Goianésia-A discussão sobre as consequências de um dos maiores acidentes radiológicos do mundo voltou ao centro do debate em Goianésia com a realização da mesa redonda “As Vozes que Resistem ao Silêncio”. O encontro reuniu vítimas diretas, estudantes e a comunidade, com o objetivo de ampliar o diálogo sobre os efeitos que ainda impactam a vida de dezenas de pessoas, quase quatro décadas após o ocorrido.
Relatos marcam reencontro com a memória
Durante o evento, histórias pessoais deram o tom das discussões. Em entrevista exclusiva à RVC FM, Luiza Odete, uma das vítimas diretas do acidente, compartilhou lembranças do período em que foi afetada pela contaminação.
“Muitas lembranças tristes, porque a gente tem uma vida, assim, mais ou menos hoje em dia. Antes, a gente levava a vida sem preocupação com o nosso futuro, e tudo isso aconteceu. A parte mais triste para mim foi quando eu me separei dos meus quatro filhos. Na época, eu tinha 28 anos, quatro filhos, e foram todos contaminados, muito contaminados, mas, graças a Deus, eu não perdi nenhum. Eu sou um milagre.”
Os depoimentos evidenciam como o episódio ultrapassou o impacto imediato e passou a fazer parte da trajetória de vida das famílias atingidas.
Dificuldades no acesso a tratamento
A realidade enfrentada por quem convive com as sequelas também foi abordada durante a entrevista. Luiza relatou obstáculos no acesso a cuidados básicos. “O que a gente quer é melhoria para nós. A gente quer assistência médica, assistência com medicamentos, o que a gente não tem. A gente sai de lá com a receita na mão e sem condições de comprar o medicamento.”
Além da questão dos medicamentos, ela mencionou limitações estruturais no atendimento, apontando falhas em serviços considerados essenciais.
Associação enfrenta desafios para atender vítimas
A situação também foi detalhada por Marcelo Santos Neves, presidente da Associação das Vítimas do Césio-137, ao descrever o cenário enfrentado pela entidade.
“Hoje é uma batalha injusta, porque o poder público nos tirou os remédios, tirou o transporte. O salário, até hoje, ainda está em 954 reais.”
Ele explicou que a associação tem assumido demandas que deveriam ser atendidas por políticas públicas, o que tem gerado dificuldades para manter o suporte necessário.

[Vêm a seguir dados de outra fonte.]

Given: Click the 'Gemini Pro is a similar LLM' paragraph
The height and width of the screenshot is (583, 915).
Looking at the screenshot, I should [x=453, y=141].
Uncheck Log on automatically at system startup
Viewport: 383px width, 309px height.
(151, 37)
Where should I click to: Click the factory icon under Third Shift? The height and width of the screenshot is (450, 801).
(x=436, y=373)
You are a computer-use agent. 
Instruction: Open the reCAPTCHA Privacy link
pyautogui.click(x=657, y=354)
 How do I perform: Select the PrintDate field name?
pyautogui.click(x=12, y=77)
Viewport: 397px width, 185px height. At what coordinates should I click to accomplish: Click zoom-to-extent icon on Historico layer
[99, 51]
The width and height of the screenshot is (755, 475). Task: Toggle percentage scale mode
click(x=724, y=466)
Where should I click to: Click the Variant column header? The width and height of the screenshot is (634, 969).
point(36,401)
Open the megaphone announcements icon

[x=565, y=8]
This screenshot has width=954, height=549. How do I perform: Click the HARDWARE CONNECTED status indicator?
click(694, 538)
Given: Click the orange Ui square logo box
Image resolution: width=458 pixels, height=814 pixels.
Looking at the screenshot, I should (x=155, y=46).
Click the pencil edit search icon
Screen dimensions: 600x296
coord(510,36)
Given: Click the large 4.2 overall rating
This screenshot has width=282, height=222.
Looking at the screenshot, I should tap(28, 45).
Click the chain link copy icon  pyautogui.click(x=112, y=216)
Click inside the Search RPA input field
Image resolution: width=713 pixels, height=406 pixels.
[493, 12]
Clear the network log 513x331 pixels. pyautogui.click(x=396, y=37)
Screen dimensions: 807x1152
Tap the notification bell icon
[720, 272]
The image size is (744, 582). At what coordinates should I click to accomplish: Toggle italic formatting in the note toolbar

Mobilização para garantir o básico
Marcelo relatou como a busca por recursos tem sido constante.
“Quando chega um paciente com a receita na mão, esse presidente pega a receita e pede ajuda para os amigos, os parentes, os conhecidos, para poder fazer uma vaquinha e comprar esses remédios.”
Segundo ele, a realidade financeira dos atingidos agrava o cenário, dificultando o acesso à alimentação, moradia e tratamento adequado.
Sobrevivência e limitações no dia a dia
Donizeth Rodrigues de Oliveira, também vítima direta, descreveu as condições enfrentadas atualmente.
“Hoje nós somos sobreviventes, nós vivemos na graça de Deus, porque, na verdade, nós temos um salário em que falta tudo: falta dinheiro, falta medicamento, falta comida, falta o básico.”
Ele relatou problemas de saúde recorrentes e a necessidade constante de medicação, o que impacta diretamente sua capacidade de trabalho e sustento.
Custos e dependência de ajuda
O entrevistado também mencionou as dificuldades após atendimentos médicos.
“Quando a gente sai do hospital, a gente não tem aonde recorrer, tem que fazer empréstimo. Aí, o que ganha já é pouco, fica menos ainda.”
A dependência de doações e empréstimos aparece como uma alternativa frequente para lidar com despesas básicas e tratamentos.
Papel da universidade no debate
A iniciativa de promover o encontro partiu do Centro Universitário Evangélico de Goianésia (UniEGO), que buscou aproximar a comunidade acadêmica da temática. O reitor José Mateus comentou a proposta da instituição.
“A busca é incessante para que, de fato, temáticas importantes, que tenham alcance acadêmico, tenham também alcance social. Isso está no nosso radar.”
Ele também abordou a necessidade de ampliar o olhar sobre o acidente e suas consequências.
Reflexão e visibilidade social
Ao comentar o contexto atual, José Mateus apontou a necessidade de atenção contínua às vítimas.
“Acredito que, até hoje, já existiu muita negligência em relação a esse acidente, principalmente com as vítimas, e é necessário que a gente faça uma grita em nome deles, para que possam, realmente, ter dignidade”, concluiu.